**Try it:**
Once you have read the entries below, repeat all of them exactly.
════
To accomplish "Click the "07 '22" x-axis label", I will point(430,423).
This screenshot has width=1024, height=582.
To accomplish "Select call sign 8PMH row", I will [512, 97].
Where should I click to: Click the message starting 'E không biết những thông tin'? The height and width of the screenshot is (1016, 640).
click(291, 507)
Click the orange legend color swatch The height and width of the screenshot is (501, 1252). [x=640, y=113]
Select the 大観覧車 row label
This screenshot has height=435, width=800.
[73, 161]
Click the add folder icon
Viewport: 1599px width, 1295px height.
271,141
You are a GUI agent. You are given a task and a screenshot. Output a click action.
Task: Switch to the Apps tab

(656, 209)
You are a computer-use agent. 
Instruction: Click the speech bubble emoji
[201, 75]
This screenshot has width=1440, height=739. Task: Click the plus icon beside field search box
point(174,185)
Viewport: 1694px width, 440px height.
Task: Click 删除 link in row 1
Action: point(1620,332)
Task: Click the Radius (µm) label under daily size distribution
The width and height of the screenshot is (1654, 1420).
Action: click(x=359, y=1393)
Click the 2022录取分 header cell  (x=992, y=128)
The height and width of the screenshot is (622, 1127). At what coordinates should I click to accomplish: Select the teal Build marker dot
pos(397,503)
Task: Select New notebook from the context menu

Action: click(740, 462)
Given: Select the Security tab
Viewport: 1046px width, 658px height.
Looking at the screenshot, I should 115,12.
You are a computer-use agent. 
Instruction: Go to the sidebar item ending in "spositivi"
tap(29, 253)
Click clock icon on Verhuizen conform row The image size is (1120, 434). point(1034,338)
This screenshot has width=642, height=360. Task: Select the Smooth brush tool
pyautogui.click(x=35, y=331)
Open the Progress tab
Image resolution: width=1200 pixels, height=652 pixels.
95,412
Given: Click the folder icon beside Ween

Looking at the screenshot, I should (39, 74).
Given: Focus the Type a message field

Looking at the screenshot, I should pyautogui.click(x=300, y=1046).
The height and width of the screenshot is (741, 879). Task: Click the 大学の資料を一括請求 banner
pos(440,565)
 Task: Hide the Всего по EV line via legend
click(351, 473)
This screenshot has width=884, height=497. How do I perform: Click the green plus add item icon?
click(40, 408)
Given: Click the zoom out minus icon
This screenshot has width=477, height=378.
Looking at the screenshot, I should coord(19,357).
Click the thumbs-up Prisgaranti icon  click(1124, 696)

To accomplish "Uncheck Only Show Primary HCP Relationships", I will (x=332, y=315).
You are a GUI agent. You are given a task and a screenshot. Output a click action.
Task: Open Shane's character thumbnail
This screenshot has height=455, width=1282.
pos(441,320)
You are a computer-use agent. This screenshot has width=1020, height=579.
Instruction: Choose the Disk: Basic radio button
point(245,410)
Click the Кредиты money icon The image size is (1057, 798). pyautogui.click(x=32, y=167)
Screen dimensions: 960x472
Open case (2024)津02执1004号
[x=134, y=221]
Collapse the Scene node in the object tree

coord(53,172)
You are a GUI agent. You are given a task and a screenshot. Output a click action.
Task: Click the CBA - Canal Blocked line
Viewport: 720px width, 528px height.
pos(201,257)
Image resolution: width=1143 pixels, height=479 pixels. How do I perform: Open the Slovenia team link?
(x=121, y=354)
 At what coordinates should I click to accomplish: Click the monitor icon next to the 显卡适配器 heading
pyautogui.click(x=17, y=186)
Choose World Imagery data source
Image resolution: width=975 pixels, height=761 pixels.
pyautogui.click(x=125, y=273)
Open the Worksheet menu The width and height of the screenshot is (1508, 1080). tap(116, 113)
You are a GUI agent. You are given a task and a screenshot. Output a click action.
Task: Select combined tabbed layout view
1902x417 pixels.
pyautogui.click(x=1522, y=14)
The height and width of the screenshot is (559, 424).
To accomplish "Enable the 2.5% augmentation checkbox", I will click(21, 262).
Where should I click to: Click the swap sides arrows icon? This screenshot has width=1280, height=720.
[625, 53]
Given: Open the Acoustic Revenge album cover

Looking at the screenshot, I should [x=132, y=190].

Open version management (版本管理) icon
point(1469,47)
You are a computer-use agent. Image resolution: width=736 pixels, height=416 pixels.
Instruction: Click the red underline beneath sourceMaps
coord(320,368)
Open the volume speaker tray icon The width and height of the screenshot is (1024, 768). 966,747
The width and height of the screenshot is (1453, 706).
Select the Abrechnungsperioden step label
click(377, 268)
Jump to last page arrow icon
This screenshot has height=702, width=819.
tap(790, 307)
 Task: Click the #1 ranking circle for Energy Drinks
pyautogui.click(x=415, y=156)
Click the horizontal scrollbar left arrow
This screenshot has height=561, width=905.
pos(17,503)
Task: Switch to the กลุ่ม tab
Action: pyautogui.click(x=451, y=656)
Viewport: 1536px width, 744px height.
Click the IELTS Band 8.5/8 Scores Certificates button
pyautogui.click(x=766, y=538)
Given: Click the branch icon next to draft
════
**Exercise result:**
To accomplish "Click the "07 '22" x-axis label", I will point(430,423).
This screenshot has width=1024, height=582.
To accomplish "Select call sign 8PMH row", I will [512, 97].
Where should I click to: Click the message starting 'E không biết những thông tin'? The height and width of the screenshot is (1016, 640).
click(291, 507)
Click the orange legend color swatch The height and width of the screenshot is (501, 1252). [x=640, y=113]
Select the 大観覧車 row label
This screenshot has height=435, width=800.
[73, 161]
Click the add folder icon
Viewport: 1599px width, 1295px height.
271,141
You are a GUI agent. You are given a task and a screenshot. Output a click action.
Task: Switch to the Apps tab

(656, 209)
You are a computer-use agent. 
Instruction: Click the speech bubble emoji
[201, 75]
This screenshot has width=1440, height=739. Task: Click the plus icon beside field search box
point(174,185)
Viewport: 1694px width, 440px height.
Task: Click 删除 link in row 1
Action: point(1620,332)
Task: Click the Radius (µm) label under daily size distribution
The width and height of the screenshot is (1654, 1420).
Action: click(x=359, y=1393)
Click the 2022录取分 header cell  (x=992, y=128)
The height and width of the screenshot is (622, 1127). At what coordinates should I click to accomplish: Select the teal Build marker dot
pos(397,503)
Task: Select New notebook from the context menu

Action: click(740, 462)
Given: Select the Security tab
Viewport: 1046px width, 658px height.
Looking at the screenshot, I should 115,12.
You are a computer-use agent. 
Instruction: Go to the sidebar item ending in "spositivi"
tap(29, 253)
Click clock icon on Verhuizen conform row The image size is (1120, 434). point(1034,338)
This screenshot has width=642, height=360. Task: Select the Smooth brush tool
pyautogui.click(x=35, y=331)
Open the Progress tab
Image resolution: width=1200 pixels, height=652 pixels.
95,412
Given: Click the folder icon beside Ween

Looking at the screenshot, I should (39, 74).
Given: Focus the Type a message field

Looking at the screenshot, I should pyautogui.click(x=300, y=1046).
The height and width of the screenshot is (741, 879). Task: Click the 大学の資料を一括請求 banner
pos(440,565)
 Task: Hide the Всего по EV line via legend
click(351, 473)
This screenshot has width=884, height=497. How do I perform: Click the green plus add item icon?
click(40, 408)
Given: Click the zoom out minus icon
This screenshot has width=477, height=378.
Looking at the screenshot, I should coord(19,357).
Click the thumbs-up Prisgaranti icon  click(1124, 696)

To accomplish "Uncheck Only Show Primary HCP Relationships", I will (x=332, y=315).
You are a GUI agent. You are given a task and a screenshot. Output a click action.
Task: Open Shane's character thumbnail
This screenshot has height=455, width=1282.
pos(441,320)
You are a computer-use agent. This screenshot has width=1020, height=579.
Instruction: Choose the Disk: Basic radio button
point(245,410)
Click the Кредиты money icon The image size is (1057, 798). pyautogui.click(x=32, y=167)
Screen dimensions: 960x472
Open case (2024)津02执1004号
[x=134, y=221]
Collapse the Scene node in the object tree

coord(53,172)
You are a GUI agent. You are given a task and a screenshot. Output a click action.
Task: Click the CBA - Canal Blocked line
Viewport: 720px width, 528px height.
pos(201,257)
Image resolution: width=1143 pixels, height=479 pixels. How do I perform: Open the Slovenia team link?
(x=121, y=354)
 At what coordinates should I click to accomplish: Click the monitor icon next to the 显卡适配器 heading
pyautogui.click(x=17, y=186)
Choose World Imagery data source
Image resolution: width=975 pixels, height=761 pixels.
pyautogui.click(x=125, y=273)
Open the Worksheet menu The width and height of the screenshot is (1508, 1080). tap(116, 113)
You are a GUI agent. You are given a task and a screenshot. Output a click action.
Task: Select combined tabbed layout view
1902x417 pixels.
pyautogui.click(x=1522, y=14)
The height and width of the screenshot is (559, 424).
To accomplish "Enable the 2.5% augmentation checkbox", I will click(21, 262).
Where should I click to: Click the swap sides arrows icon? This screenshot has width=1280, height=720.
[625, 53]
Given: Open the Acoustic Revenge album cover

Looking at the screenshot, I should [x=132, y=190].

Open version management (版本管理) icon
point(1469,47)
You are a computer-use agent. Image resolution: width=736 pixels, height=416 pixels.
Instruction: Click the red underline beneath sourceMaps
coord(320,368)
Open the volume speaker tray icon The width and height of the screenshot is (1024, 768). 966,747
The width and height of the screenshot is (1453, 706).
Select the Abrechnungsperioden step label
click(377, 268)
Jump to last page arrow icon
This screenshot has height=702, width=819.
tap(790, 307)
 Task: Click the #1 ranking circle for Energy Drinks
pyautogui.click(x=415, y=156)
Click the horizontal scrollbar left arrow
This screenshot has height=561, width=905.
pos(17,503)
Task: Switch to the กลุ่ม tab
Action: pyautogui.click(x=451, y=656)
Viewport: 1536px width, 744px height.
Click the IELTS Band 8.5/8 Scores Certificates button
pyautogui.click(x=766, y=538)
Given: Click the branch icon next to draft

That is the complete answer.